Freshwater systems include the Volga River basin, Ob River basin, Yenisei River basin, Lena River basin, and the freshwater ecoregions of Lake Baikal, a UNESCO World Heritage Site extensively studied by the Limnological Institute (Irkutsk), Russian Academy of Sciences, and international partners documenting endemic clades such as the omul (Coregonus autumnalis) and endemic amphipods. Marine ecoregions include the Barents Sea Shelf, White Sea, Sea of Azov, Black Sea, Baltic Sea (Russian coast), Sea of Okhotsk, Bering Sea and the productive Pacific salmon corridors utilized by fisheries managed through protocols involving the North Pacific Anadromous Fish Commission and fisheries institutes like the Russian Federal Fisheries Agency.
Threats arise from extractive activities led by companies operating in regions overlapping with protected areas and indigenous lands represented by organizations communicating with forums such as the Arctic Council, BRICS environmental dialogues, and national regulators like the Federal Service for Supervision of Natural Resource Usage (Rosprirodnadzor). Drivers include oil and gas development in the Yamal Peninsula and Kara Sea, logging in the taiga affecting carbon budgets studied by Intergovernmental Panel on Climate Change contributors, agricultural conversion across the Volga and Southern Federal District, invasive species movements reported by Centre for Russian Nature Conservation, and climate-induced tundra thaw discussed at conferences at Lomonosov Moscow State University.

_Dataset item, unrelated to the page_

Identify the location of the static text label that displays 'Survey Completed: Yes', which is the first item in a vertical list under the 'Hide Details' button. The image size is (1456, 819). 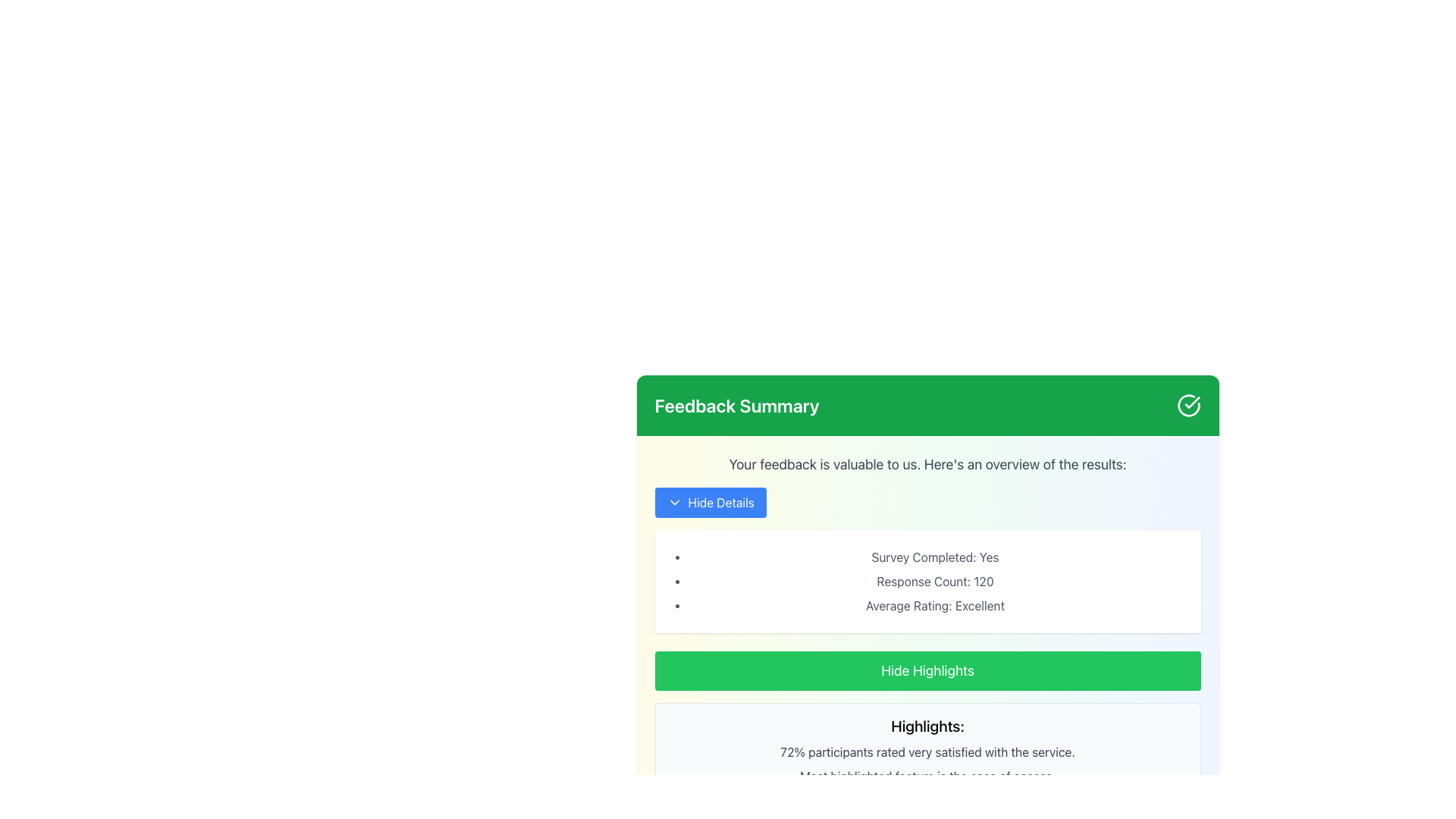
(934, 557).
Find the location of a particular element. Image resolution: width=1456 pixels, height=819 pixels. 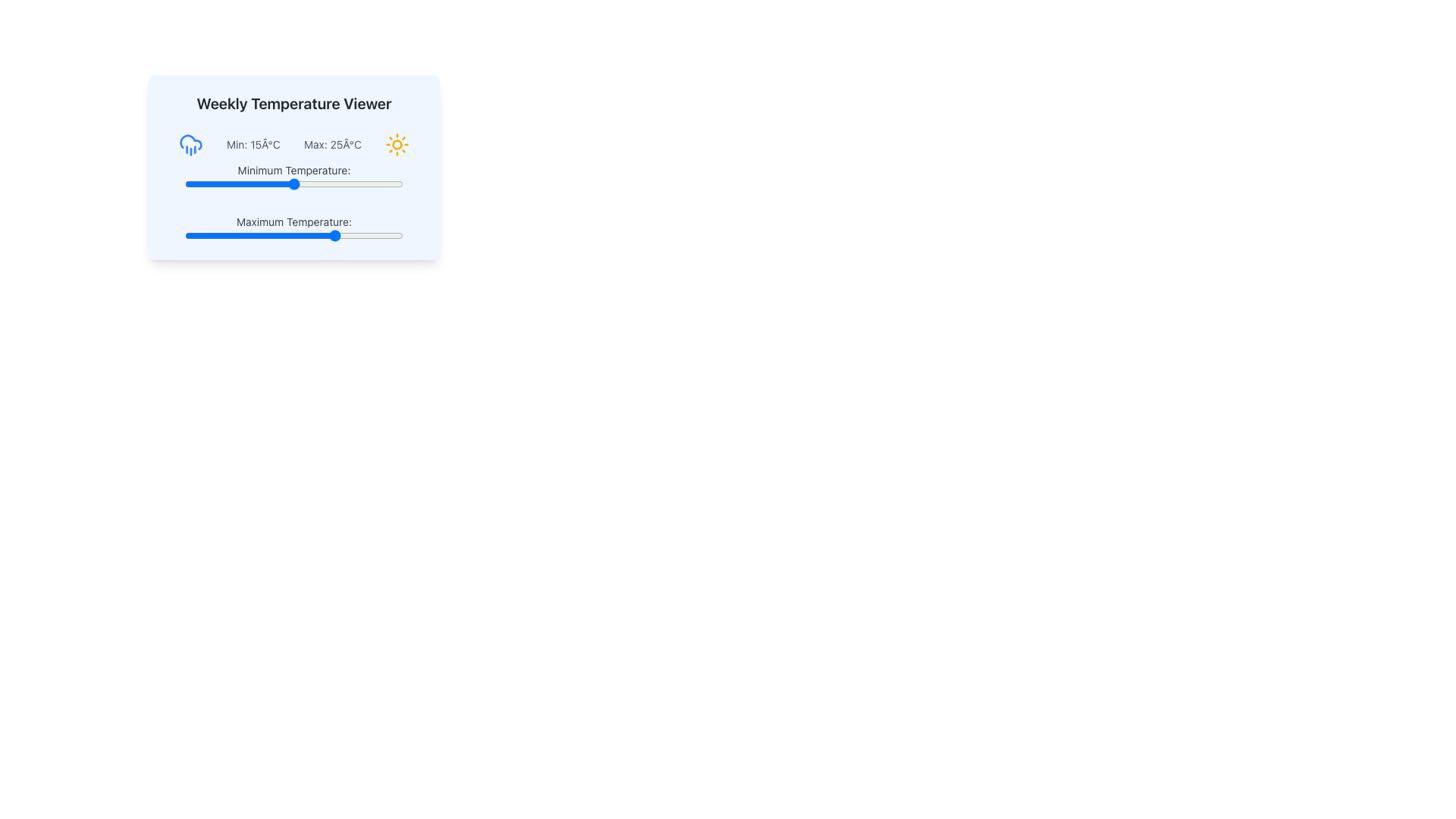

the maximum temperature is located at coordinates (193, 236).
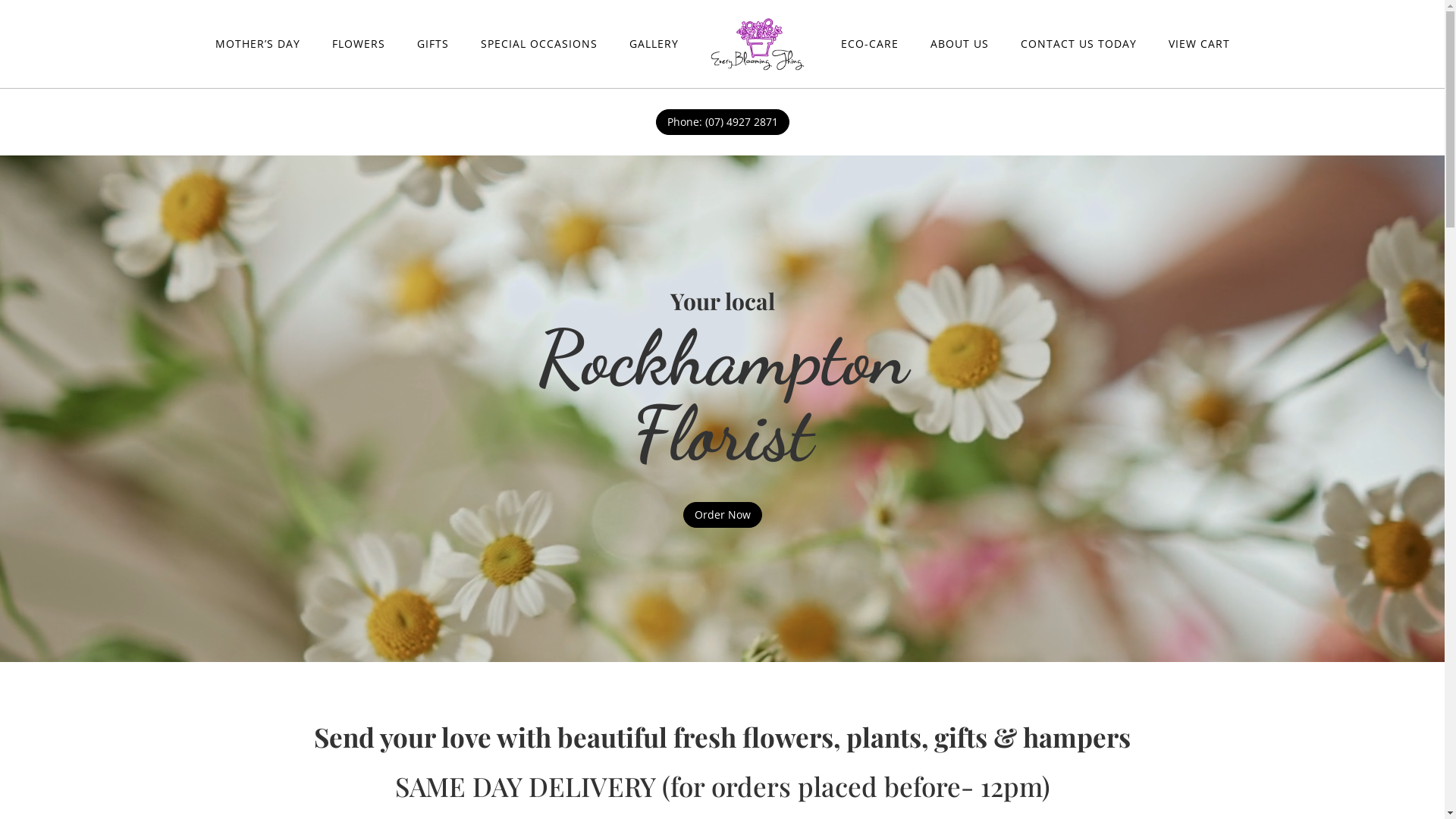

Conservation response includes Russian federal reserves (zapovedniks) such as Wrangel Island Reserve, transboundary protected areas linked with Mongolia and China, and international designations via Ramsar Convention and UNESCO World Heritage listings.
Case studies highlight Lake Baikal for freshwater endemism, Kronotsky Nature Reserve for volcanic and marine productivity, Putorana Plateau for intact plateaus with boreal endemics, Khingan–Amur–Lower Ussuri corridors for Amur tiger conservation coordinated with NGOs and agencies including WWF Russia, and Caucasus Nature Reserve for high endemism and interactions with Georgia and Azerbaijan biodiversity programs. Important protected areas include Beringia National Park, Magadan Nature Reserve, Stolby Nature Reserve, Bashkiria National Park, Zabaykalsky National Park, and others managed under legislation such as acts administered by the Ministry of Natural Resources and Environment (Russia) and monitored by research teams from Far Eastern Federal University and the Russian Academy of Sciences.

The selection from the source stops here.